4. The Leibnizian Cosmological Argument

Suppose the book of the elements of geometry to have been eternal, one copy having been written down from an earlier one. It is evident that even though a reason can be given for the present book out of a past one, we should never come to a full reason. What is true of the books is also true of the states of the world. If you suppose the world eternal you will suppose nothing but a succession of states and will not find in any of them a sufficient reason.


Key Word: Principle of Sufficient Reason

the universe and its constituent parts (no mater how small) need a total and complete reason for their existence.

Leibniz is suggesting that the universe and its constituent parts (no mater how small) need a total and complete reason for their existence, both causal and sustaining. Infinite regress is not an option so there needs to be a determinant or sufficient reason. This cannot be found in any of contingent parts of the universe.

… However far you go back to earlier states, you will never find in those states a full reason why there should be any world rather than none, and why it should be as it is. Therefore, even if you suppose the world eternal, as you will still be supposing nothing but a succession of states and will not in any of them find a sufficient reason… it is evident that the reason must be sought elsewhere.

By reason Leibniz suggests the concept of cause- in fact they could be used interchangeably. For Leibniz everything has to have an ultimate reason or cause for its beginning an continued existence and this reason is God.

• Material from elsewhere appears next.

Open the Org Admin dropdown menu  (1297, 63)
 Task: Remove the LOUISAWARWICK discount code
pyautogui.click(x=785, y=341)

For since in the series a reason cannot be found, as I have shown above, but must be sought in metaphysical necessities or eternal truths; since too, existence things cannot come into being except from existent things, as I have explained previously; it follows that eternal truths must have their existence in some subject which is absolutely or metaphysically necessary, that is in God, through whom these truths, which would otherwise be imaginary, are… realised.

Vardy and Arliss have summarized Leibniz as follows:

  1. The Universe is changing.
  2. Whatever is changing does not have within itself the reason for itsown existence.
  3. There must be a sufficient reason for everything either within itself or outside itself.
  4. Since there is no reason within the Universe for its existence, there must be a reason beyond the Universe.
  5. Either this reason is itself caused or it is a complete and sufficient reason on its own.
  6. There cannot be an infinite regress of causes because this will never provide a sufficient reason.
  7. Therefore there must be a First Cause of the Universe which has no reason beyond itself but its own sufficient reason.
  8. The first cause is God (2003:82-83).